1. Always include colons at the end of the `if`, `elif` and `else` lines.
2. Never miss the indentation (spaces or tabs) after the conditional statements. Most programming languages like C, C++, and Java use braces `{ }` to define where a block of code starts and ends whereas Python uses **indentation**. A code block (body of a function, `if` statement, etc...) starts with indentation and ends with the *first unindented line*. The amount of indentation is up to you, but it must be consistent throughout that block as this is how Python determines when a code block has ended. 

* Tabs vs. spaces is one of the longest running debates in programming and the [original Python style guide](https://www.python.org/dev/peps/pep-0008/#tabs-or-spaces) suggests spaces as the preferred indentation method. I personally use tabs for indentation as they are faster and more convenient, but the choice is up to you! 
* In the previous session we implemented multiple conditional statements at the same time which also applies for `if` statements. Consider checking if an integer is divisible by 14 **and** is less than 3500: 

In [None]:
x = 1582

if (x % 14 == 0) and (x < 3500): # If a number is exactly divisible by another then the remainder (modulus: %) will be 0
    print("The number is divisible by 14 and is less than 3500")

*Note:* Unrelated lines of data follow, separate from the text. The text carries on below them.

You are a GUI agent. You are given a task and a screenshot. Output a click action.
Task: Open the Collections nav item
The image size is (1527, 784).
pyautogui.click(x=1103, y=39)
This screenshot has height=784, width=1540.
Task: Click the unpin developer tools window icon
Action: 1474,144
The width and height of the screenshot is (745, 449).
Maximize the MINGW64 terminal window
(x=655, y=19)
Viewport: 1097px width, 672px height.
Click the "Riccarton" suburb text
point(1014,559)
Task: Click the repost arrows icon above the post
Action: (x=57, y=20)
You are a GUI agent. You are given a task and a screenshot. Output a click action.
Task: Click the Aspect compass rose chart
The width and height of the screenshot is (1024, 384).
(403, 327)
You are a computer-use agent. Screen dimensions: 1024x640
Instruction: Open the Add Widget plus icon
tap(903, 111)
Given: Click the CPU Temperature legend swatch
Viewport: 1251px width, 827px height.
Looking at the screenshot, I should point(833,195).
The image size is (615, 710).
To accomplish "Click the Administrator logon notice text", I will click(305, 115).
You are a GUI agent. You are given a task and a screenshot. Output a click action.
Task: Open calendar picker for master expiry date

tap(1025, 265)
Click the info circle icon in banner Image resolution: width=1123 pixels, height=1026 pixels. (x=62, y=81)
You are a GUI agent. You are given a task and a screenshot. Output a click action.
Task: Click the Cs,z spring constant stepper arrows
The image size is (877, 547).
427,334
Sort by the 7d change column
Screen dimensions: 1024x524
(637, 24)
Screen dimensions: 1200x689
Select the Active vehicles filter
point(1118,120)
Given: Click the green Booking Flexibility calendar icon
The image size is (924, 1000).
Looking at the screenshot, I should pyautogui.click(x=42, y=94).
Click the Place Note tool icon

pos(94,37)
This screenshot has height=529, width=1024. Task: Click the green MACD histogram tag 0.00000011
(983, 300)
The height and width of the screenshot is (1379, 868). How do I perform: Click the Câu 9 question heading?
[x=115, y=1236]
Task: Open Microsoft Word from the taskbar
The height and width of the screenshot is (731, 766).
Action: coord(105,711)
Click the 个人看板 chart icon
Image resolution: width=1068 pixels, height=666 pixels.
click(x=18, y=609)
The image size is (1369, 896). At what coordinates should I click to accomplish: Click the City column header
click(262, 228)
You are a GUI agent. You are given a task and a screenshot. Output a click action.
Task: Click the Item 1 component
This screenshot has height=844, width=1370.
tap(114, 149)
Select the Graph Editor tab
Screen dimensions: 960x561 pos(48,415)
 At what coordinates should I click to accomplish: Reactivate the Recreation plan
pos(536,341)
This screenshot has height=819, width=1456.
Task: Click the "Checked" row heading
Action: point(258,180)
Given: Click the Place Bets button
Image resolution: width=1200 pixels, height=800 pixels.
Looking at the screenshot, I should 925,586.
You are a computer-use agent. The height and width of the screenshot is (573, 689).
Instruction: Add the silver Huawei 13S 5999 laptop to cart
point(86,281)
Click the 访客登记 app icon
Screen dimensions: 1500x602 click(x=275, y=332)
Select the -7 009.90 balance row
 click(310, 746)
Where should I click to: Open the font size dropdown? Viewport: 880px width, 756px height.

* Sometimes we might want to make another decision based on the initial decision which can be done by 'nesting' `if` statements. Consider the following example:

In [None]:
username = 'Adam1'
password = 'sherlock123'
    
if username == 'Adam1':
    if len(password) < 6:
        print("Your password is too short")
    else:
        print("Your password is a good length")
else:
    print("Username not recognised.")

* Python sets a maximum number of nested static code blocks to **20** which is to keep memory usage at a sane level when executing nested blocks. If you feel you need more than 20 nested `if` statements then there is certainly a better way to implement your code.

## The for Loop

`for` loops are synonymous with automation, highlighting a computers real talent for running the same command repeatedly:

* `for` loops iterate over a collection of items, such as a list or dictionary, and run a block of code with each element from the collection. 
* Consider dividing each item in a list by 3 and printing the remainder of the division:

In [None]:
for i in [0, 1, 2, 3, 4, 5, 6]:
    print(i % 3)

* **Note again the importance of indentation**. We can rewrite the previous example using the `range` function which returns a series of numbers under an iterable form and is commonplace in `for` loops:

In [None]:
for i in range(7):
    print(i % 3)

* This gives the exact same result as the first `for` loop. 
* Note that the integer in `range` is set to 7 not 6 as `range` uses the first 6 numbers counting from 0, i.e. 0, 1, 2, 3, 4, 5 so we add one to get 0, 1, 2, 3, 4, 5, 6. 
* `range` also accepts a second integer argument meaning ranges between numbers can be specified:

In [None]:
# Loop over all numbers from 0 -> 9 (10 numbers)
for i in range(10):
    print(i)

print("\n") # This inserts a newline character to separate the print outs

# Loop over all numbers from 5 -> 10 (5 numbers)
for i in range(5,10):
    print(i)

* In session 2 we discussed the possible pitfalls of floating point rounding errors which are now further highlighted using `for` loops. Consider adding 0.1 to 0.2 a million times using a **cumulative sum**:

In [None]:
a = 0.2 # We tell Python the initial value of a
for i in range(1000000):
    a += 0.1  #This is the same as writing: a = a + 0.1
    
print(a)

* Note our use of the syntax `+=` which is equivalent to a = a + 1 (new a = old a + 1). 
* The exact answer is `a = 100000.2`, and we can see that the error is now present at the 6th decimal place which is much more significant than we saw before. 
* When using loops in your program, especially nested `for` loops, take note of the possible sources of floating point rounding error and check that errors do not accumulate as your program runs. 
* A better option is to remove unnecessary loops and leverage mathematics where possible. In the previous example there is no need to use a `for` loop as it can simply be calculated as:

In [None]:
a = 0.2 + (1000000 * 0.1)

print(a) # Notice there is no rounding error here even though we use 0.1 which is non-representable exactly in binary?
         # In Python 3 results printed to the screen are a string representation of the object. They pass through the repr() function in Python which chooses how best to represent the object.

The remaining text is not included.